Bron: https://www.bertha-dudde.org/nl/proclamation/2171

2171 De almacht, liefde en wijsheid van God

1 december 1941: Boek 31

De almacht, wijsheid en liefde van God komen in elk scheppingswerk tot uitdrukking, maar alleen die mensen, die gelovig zijn en door het geloof binnengeleid worden in de kennis van Zijn besturen en werkzaam zijn, herkennen dit.

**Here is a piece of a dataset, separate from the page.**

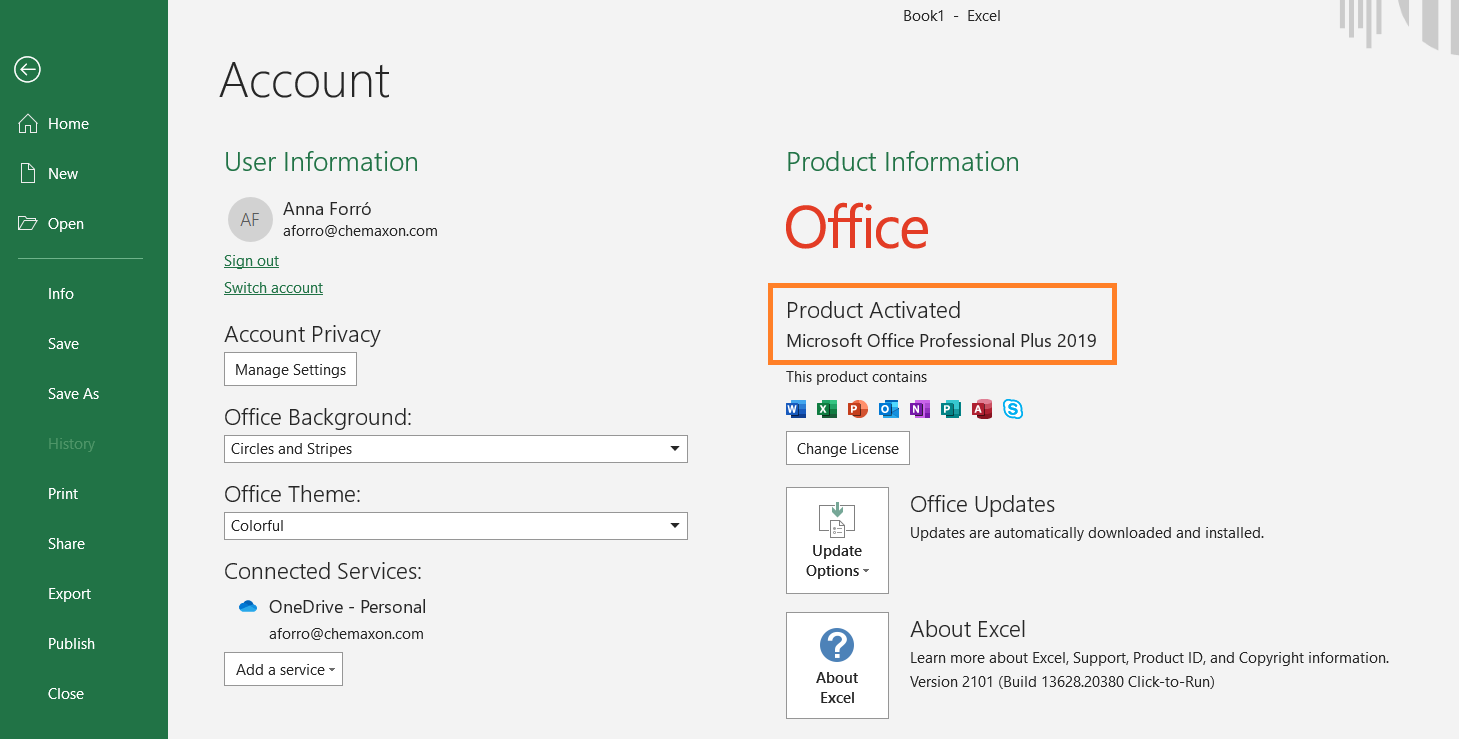
Task: Click the AF user avatar circle
Action: pyautogui.click(x=250, y=219)
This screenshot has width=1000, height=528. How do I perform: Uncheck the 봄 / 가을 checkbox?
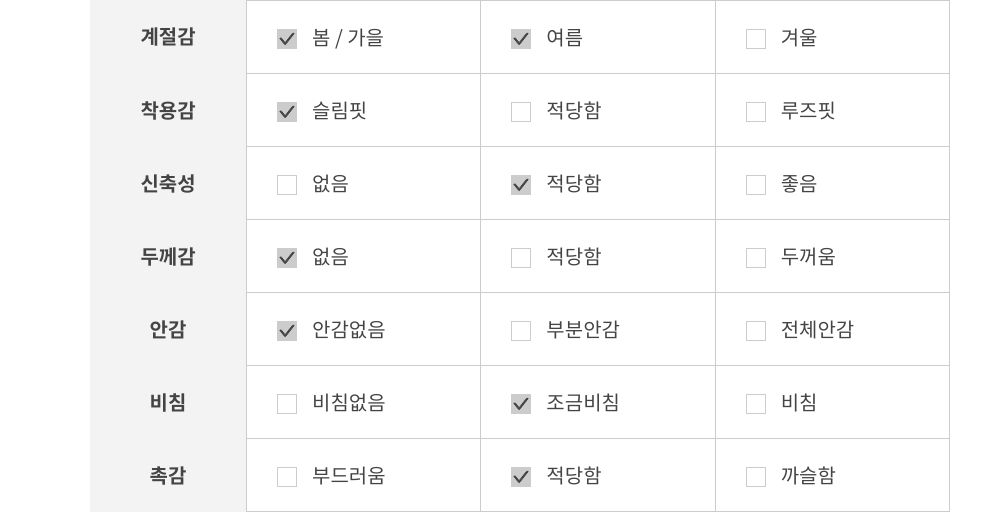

De liefde van God liet de scheppingswerken ontstaan om het wezenlijke te bevrijden. Gods liefde voor het wezenlijke bracht Zijn wil ertoe om dit wezenlijke te helpen in een nood, die het wel aan zichzelf te wijten had, maar die het zonder Zijn hulp niet kon beƫindigen. En Zijn almacht en wijsheid vormde dingen, wier bestemming het is om de nood van het wezenlijke te verminderen. En zo schiep God de hemel en de aarde.

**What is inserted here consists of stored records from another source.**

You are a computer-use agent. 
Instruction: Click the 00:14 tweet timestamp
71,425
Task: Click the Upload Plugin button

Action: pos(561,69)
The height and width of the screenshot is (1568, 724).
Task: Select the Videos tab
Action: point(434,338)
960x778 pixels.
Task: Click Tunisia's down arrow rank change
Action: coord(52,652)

Scheppingen, die van Zijn liefde, wijsheid en almacht getuigen, want deze scheppingen zijn onvoorstelbaar in hun aard en veelsoortigheid en de mens kan alleen maar een heel klein deel van de totale schepping zien en daarom ook maar een heel klein deel beoordelen. Maar er bestaat geen scheppingswerk, al is het nog zo klein en onooglijk, dat niet zijn doel heeft en in een nauw verband staat met een ander scheppingswerk. Alles is door Zijn wijsheid goed doordacht en Zijn almacht voert uit, wat Zijn liefde en wijsheid wilden laten ontstaan.

De liefde blijft steeds de kracht, waaruit alles voortgekomen is, wat bestaat. De liefde is de goddelijk scheppende kracht, die echter zonder de wijsheid niets volmaakts zou kunnen laten ontstaan. Maar God is volmaakt. Bijgevolg moet Zijn wijsheid niet te overtreffen zijn en dus moet dat, wat uit de goddelijke schepperskracht voortgekomen is eveneens niet te overtreffen zijn, dus dat heeft geen verbetering nodig.

En wie met aandacht naar de scheppingen van God kijkt, moet de goddelijke Schepper in de diepste deemoed en met het diepst ontzag aanbidden, want wat Hij geschapen heeft, legt getuigenis af van de volmaaktheid van God en er is niets dat wijzer en volmaakter zou kunnen zijn, dan het is. De eindeloze liefde van God heeft het wezenlijke onbeperkte mogelijkheden gegeven. Zijn wijsheid liet niets onsamenhangends ontstaan, want het verband tussen alle dingen maakt voor het wezenlijke de voortdurende opwaartse ontwikkeling mogelijk en Gods almacht liet dat tot vorm worden, wat Zijn liefde en Zijn wijsheid als ontwikkelingsmogelijkheid voor het wezenlijke herkende.